Current research suggests that a carefully adapted set of yoga poses may reduce low-back pain and improve function. Other studies also suggest that practicing yoga (as well as other forms of regular exercise) might improve quality of life; reduce stress; lower heart rate and blood pressure; help relieve anxiety, depression, and insomnia; and improve overall physical fitness, strength, and flexibility. But some research suggests yoga may not improve asthma, and studies looking at yoga and arthritis have had mixed results.

  • One NCCIH-funded study of 90 people with chronic low-back pain found that participants who practiced Iyengar yoga had significantly less disability, pain, and depression after 6 months.
  • In a 2011 study, also funded by NCCIH, researchers compared yoga with conventional stretching exercises or a self-care book in 228 adults with chronic low-back pain. The results showed that both yoga and stretching were more effective than a self-care book for improving function and reducing symptoms due to chronic low-back pain.
  • Conclusions from another 2011 study of 313 adults with chronic or recurring low-back pain suggested that 12 weekly yoga classes resulted in better function than usual medical care.

However, studies show that certain health conditions may not benefit from yoga.

  • A 2011 systematic review of clinical studies suggests that there is no sound evidence that yoga improves asthma.
  • A 2011 review of the literature reports that few published studies have looked at yoga and arthritis, and of those that have, results are inconclusive. The two main types of arthritis—osteoarthritis and rheumatoid arthritis—are different conditions, and the effects of yoga may not be the same for each. In addition, the reviewers suggested that even if a study showed that yoga helped osteoarthritic finger joints, it may not help osteoarthritic knee joints. National Centre for Complementary and Integrative Health, USA, Department of Health & Human Services


  • Yoga is generally low-impact and safe for healthy people when practiced appropriately under the guidance of a well-trained instructor.
  • Overall, those who practice yoga have a low rate of side effects, and the risk of serious injury from yoga is quite low. However, certain types of stroke, as well as pain from nerve damage, are among the rare possible side effects of practicing yoga.
  • Women who are pregnant and people with certain medical conditions, such as high blood pressure, glaucoma (a condition in which fluid pressure within the eye slowly increases and may damage the eye’s optic nerve), and sciatica (pain, weakness, numbing, or tingling that may extend from the lower back to the calf, foot, or even the toes), should modify or avoid some yoga poses. National Centre for Complementary and Integrative Health, USA, Department of Health & Human Services


Dozens of scientific trials of varying quality have been published on yoga. While there’s scope for more rigorous studies on its health benefits, most studies suggest yoga is a safe and effective way to increase physical activity, especially strength, flexibility, and balance. There’s some evidence that regular yoga practice is beneficial for people with high blood pressure, heart disease, aches, and pains – including lower back pain – depression and stress.

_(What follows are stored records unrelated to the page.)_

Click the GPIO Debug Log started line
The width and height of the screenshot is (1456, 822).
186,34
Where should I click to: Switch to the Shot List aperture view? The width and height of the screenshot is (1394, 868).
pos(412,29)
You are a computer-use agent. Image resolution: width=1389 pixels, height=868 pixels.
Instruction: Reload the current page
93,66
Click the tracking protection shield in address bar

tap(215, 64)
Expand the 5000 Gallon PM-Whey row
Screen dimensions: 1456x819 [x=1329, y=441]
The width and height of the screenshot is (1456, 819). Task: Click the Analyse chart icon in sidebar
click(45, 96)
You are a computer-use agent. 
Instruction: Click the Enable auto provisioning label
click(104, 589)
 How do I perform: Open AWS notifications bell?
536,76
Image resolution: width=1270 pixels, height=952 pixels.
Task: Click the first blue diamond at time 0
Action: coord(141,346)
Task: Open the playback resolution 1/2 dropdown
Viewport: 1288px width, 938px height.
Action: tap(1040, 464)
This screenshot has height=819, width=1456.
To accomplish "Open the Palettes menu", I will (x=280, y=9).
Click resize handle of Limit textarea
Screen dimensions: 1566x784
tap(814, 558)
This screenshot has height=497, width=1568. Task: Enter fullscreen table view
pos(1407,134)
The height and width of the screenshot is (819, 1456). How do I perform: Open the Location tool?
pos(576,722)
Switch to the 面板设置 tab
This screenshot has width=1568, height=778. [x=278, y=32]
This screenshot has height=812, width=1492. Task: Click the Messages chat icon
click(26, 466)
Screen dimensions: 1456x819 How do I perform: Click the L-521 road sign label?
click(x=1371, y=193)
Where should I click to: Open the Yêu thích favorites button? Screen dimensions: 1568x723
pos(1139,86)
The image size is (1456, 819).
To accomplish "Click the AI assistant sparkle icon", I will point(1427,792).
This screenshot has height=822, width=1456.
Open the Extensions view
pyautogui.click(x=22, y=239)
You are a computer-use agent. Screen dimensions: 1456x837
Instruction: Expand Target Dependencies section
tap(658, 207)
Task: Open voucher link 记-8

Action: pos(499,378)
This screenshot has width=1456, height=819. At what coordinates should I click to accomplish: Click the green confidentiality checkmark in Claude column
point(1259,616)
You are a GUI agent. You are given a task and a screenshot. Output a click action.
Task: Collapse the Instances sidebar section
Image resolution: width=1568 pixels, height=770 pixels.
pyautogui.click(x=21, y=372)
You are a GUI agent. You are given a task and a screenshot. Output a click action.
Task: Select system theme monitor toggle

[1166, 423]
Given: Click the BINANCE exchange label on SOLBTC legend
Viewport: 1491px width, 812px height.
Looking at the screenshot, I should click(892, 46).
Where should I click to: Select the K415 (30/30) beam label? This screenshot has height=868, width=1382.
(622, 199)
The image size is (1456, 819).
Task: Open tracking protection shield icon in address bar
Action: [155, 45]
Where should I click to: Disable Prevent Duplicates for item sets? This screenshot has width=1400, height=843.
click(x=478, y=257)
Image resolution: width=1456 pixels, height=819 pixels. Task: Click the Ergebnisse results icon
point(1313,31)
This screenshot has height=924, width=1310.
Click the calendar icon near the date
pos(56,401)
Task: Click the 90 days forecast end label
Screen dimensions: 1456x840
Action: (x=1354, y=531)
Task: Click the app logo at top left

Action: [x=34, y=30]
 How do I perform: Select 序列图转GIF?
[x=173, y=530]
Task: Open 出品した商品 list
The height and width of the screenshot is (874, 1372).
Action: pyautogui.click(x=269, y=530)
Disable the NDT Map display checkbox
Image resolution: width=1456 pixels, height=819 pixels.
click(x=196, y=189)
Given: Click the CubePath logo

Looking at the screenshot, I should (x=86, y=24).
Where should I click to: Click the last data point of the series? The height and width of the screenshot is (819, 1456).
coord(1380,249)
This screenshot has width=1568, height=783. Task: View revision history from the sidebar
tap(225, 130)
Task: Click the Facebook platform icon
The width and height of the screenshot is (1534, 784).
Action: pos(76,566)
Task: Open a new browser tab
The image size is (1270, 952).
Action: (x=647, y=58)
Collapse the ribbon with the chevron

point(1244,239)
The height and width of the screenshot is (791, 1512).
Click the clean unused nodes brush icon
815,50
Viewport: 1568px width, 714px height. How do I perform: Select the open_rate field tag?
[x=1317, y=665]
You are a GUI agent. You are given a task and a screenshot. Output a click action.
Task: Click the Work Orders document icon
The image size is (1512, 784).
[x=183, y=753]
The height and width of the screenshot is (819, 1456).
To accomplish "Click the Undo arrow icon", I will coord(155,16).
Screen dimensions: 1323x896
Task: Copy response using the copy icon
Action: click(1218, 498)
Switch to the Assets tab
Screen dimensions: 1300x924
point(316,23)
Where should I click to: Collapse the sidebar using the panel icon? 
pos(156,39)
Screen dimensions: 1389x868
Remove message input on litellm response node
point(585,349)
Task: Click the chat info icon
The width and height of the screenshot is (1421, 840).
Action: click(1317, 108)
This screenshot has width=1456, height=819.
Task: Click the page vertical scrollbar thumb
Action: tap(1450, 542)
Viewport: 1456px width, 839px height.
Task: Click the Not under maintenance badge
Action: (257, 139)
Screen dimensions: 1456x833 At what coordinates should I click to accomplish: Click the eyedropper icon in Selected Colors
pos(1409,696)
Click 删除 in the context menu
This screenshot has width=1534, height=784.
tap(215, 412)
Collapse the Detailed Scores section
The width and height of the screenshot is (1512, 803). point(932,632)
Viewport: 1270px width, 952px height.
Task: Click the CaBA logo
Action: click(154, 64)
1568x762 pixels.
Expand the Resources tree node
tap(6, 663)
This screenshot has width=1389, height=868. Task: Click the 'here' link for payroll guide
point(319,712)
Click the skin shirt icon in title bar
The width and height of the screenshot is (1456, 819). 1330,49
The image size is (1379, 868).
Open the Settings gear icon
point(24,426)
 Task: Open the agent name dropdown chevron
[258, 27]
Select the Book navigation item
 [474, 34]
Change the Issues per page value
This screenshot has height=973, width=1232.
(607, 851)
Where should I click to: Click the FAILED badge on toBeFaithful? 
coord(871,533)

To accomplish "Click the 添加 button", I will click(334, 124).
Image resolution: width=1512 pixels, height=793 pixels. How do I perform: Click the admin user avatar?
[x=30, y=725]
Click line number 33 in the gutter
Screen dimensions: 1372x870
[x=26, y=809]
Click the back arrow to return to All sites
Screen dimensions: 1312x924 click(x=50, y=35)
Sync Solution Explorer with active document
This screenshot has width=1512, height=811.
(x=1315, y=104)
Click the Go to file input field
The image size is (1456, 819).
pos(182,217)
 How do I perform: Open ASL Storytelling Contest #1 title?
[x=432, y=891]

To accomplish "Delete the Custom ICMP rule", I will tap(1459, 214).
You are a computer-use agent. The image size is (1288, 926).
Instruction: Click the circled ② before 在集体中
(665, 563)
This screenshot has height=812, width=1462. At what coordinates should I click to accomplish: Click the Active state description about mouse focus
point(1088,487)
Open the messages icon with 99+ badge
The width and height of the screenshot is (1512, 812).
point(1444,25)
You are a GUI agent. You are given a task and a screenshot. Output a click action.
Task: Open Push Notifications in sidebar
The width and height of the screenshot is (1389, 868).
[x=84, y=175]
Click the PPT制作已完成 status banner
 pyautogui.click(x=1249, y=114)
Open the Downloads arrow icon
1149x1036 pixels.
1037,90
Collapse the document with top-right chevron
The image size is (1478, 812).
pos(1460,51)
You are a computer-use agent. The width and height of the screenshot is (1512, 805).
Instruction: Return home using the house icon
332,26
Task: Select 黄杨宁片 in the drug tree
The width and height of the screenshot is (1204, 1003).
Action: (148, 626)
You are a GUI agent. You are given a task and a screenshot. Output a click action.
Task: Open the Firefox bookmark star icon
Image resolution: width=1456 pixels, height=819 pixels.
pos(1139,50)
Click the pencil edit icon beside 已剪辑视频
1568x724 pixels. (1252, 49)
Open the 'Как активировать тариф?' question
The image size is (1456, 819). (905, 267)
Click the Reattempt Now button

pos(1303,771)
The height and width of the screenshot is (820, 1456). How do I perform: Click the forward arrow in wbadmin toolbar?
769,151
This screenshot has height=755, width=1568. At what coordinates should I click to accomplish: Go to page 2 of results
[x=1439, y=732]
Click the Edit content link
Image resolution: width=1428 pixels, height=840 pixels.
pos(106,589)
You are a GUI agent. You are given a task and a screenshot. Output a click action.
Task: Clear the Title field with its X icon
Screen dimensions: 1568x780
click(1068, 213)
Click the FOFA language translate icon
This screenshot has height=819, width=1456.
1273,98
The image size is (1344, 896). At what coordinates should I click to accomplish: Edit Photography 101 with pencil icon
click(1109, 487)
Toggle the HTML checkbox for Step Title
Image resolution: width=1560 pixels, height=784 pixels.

A yoga class typically last between 45 minutes to 1 hour and 30 minutes. A longer class will give you more time for learning breathing and relaxation techniques and will give the teacher time to work with your individual ability. It’s worth speaking to a teacher about their approach before you sign up for a class.

It is advisable to start with a class to learn the poses and breathing techniques correctly. Although there are DVDs available in the market, the constraint would be that there will be nobody to correct your mistakes, which may lead to injury over time. With some experience of being in a class, a DVD can then be helpful for keeping up the practice.